将下列全部记录逐行原样返回，一字不改。
*****
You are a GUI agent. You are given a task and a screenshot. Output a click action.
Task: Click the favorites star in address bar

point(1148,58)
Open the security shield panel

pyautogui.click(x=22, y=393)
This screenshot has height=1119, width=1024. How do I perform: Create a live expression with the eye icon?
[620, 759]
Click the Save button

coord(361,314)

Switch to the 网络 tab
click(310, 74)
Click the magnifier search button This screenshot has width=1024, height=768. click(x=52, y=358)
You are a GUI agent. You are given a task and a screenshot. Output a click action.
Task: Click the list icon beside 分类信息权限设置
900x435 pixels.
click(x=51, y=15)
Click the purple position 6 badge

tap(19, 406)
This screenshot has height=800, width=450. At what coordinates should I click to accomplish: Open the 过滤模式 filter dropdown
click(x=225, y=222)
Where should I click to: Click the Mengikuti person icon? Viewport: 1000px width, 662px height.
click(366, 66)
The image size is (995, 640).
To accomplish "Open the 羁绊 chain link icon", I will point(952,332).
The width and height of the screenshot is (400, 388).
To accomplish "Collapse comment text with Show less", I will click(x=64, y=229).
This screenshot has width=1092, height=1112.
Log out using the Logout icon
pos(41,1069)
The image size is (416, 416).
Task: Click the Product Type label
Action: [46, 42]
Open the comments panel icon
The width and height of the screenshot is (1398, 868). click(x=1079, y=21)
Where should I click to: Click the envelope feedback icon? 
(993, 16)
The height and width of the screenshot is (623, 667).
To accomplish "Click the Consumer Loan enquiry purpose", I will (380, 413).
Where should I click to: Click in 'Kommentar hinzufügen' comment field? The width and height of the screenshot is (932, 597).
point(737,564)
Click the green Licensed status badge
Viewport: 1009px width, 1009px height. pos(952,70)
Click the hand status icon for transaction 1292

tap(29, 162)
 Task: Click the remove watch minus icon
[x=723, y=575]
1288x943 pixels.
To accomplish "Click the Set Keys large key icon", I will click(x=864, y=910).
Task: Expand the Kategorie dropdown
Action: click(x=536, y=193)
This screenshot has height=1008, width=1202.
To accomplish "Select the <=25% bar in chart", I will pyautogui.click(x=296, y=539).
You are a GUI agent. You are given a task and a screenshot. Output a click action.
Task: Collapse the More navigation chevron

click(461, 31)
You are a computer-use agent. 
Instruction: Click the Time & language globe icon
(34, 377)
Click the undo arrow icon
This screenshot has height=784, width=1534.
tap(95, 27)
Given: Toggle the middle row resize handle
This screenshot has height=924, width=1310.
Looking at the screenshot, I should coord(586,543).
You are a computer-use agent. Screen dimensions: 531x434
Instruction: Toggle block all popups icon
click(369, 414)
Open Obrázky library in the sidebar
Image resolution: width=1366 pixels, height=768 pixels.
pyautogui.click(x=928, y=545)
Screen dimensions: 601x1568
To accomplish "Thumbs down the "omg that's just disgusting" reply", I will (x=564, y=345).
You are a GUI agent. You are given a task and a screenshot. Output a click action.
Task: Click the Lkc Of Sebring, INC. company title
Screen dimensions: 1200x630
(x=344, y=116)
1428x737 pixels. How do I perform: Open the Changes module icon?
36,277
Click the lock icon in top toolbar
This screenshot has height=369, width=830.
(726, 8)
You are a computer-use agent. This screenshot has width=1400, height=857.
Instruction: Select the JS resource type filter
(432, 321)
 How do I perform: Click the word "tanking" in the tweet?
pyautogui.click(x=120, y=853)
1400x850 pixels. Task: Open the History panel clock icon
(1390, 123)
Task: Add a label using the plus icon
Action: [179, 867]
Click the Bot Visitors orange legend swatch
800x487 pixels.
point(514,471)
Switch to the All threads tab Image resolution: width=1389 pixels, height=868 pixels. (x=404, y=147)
*****
- 任务输出
You are a GUI agent. You are given a task and a screenshot. Output a click action.
Task: Click the favorites star in address bar

point(1148,58)
Open the security shield panel

pyautogui.click(x=22, y=393)
This screenshot has height=1119, width=1024. How do I perform: Create a live expression with the eye icon?
[620, 759]
Click the Save button

coord(361,314)

Switch to the 网络 tab
click(310, 74)
Click the magnifier search button This screenshot has width=1024, height=768. click(x=52, y=358)
You are a GUI agent. You are given a task and a screenshot. Output a click action.
Task: Click the list icon beside 分类信息权限设置
900x435 pixels.
click(x=51, y=15)
Click the purple position 6 badge

tap(19, 406)
This screenshot has height=800, width=450. At what coordinates should I click to accomplish: Open the 过滤模式 filter dropdown
click(x=225, y=222)
Where should I click to: Click the Mengikuti person icon? Viewport: 1000px width, 662px height.
click(366, 66)
The image size is (995, 640).
To accomplish "Open the 羁绊 chain link icon", I will point(952,332).
The width and height of the screenshot is (400, 388).
To accomplish "Collapse comment text with Show less", I will click(x=64, y=229).
This screenshot has width=1092, height=1112.
Log out using the Logout icon
pos(41,1069)
The image size is (416, 416).
Task: Click the Product Type label
Action: [46, 42]
Open the comments panel icon
The width and height of the screenshot is (1398, 868). click(x=1079, y=21)
Where should I click to: Click the envelope feedback icon? 
(993, 16)
The height and width of the screenshot is (623, 667).
To accomplish "Click the Consumer Loan enquiry purpose", I will (380, 413).
Where should I click to: Click in 'Kommentar hinzufügen' comment field? The width and height of the screenshot is (932, 597).
point(737,564)
Click the green Licensed status badge
Viewport: 1009px width, 1009px height. pos(952,70)
Click the hand status icon for transaction 1292

tap(29, 162)
 Task: Click the remove watch minus icon
[x=723, y=575]
1288x943 pixels.
To accomplish "Click the Set Keys large key icon", I will click(x=864, y=910).
Task: Expand the Kategorie dropdown
Action: click(x=536, y=193)
This screenshot has height=1008, width=1202.
To accomplish "Select the <=25% bar in chart", I will pyautogui.click(x=296, y=539).
You are a GUI agent. You are given a task and a screenshot. Output a click action.
Task: Collapse the More navigation chevron

click(461, 31)
You are a computer-use agent. 
Instruction: Click the Time & language globe icon
(34, 377)
Click the undo arrow icon
This screenshot has height=784, width=1534.
tap(95, 27)
Given: Toggle the middle row resize handle
This screenshot has height=924, width=1310.
Looking at the screenshot, I should coord(586,543).
You are a computer-use agent. Screen dimensions: 531x434
Instruction: Toggle block all popups icon
click(369, 414)
Open Obrázky library in the sidebar
Image resolution: width=1366 pixels, height=768 pixels.
pyautogui.click(x=928, y=545)
Screen dimensions: 601x1568
To accomplish "Thumbs down the "omg that's just disgusting" reply", I will (x=564, y=345).
You are a GUI agent. You are given a task and a screenshot. Output a click action.
Task: Click the Lkc Of Sebring, INC. company title
Screen dimensions: 1200x630
(x=344, y=116)
1428x737 pixels. How do I perform: Open the Changes module icon?
36,277
Click the lock icon in top toolbar
This screenshot has height=369, width=830.
(726, 8)
You are a computer-use agent. This screenshot has width=1400, height=857.
Instruction: Select the JS resource type filter
(432, 321)
 How do I perform: Click the word "tanking" in the tweet?
pyautogui.click(x=120, y=853)
1400x850 pixels. Task: Open the History panel clock icon
(1390, 123)
Task: Add a label using the plus icon
Action: [179, 867]
Click the Bot Visitors orange legend swatch
800x487 pixels.
point(514,471)
Switch to the All threads tab Image resolution: width=1389 pixels, height=868 pixels. (x=404, y=147)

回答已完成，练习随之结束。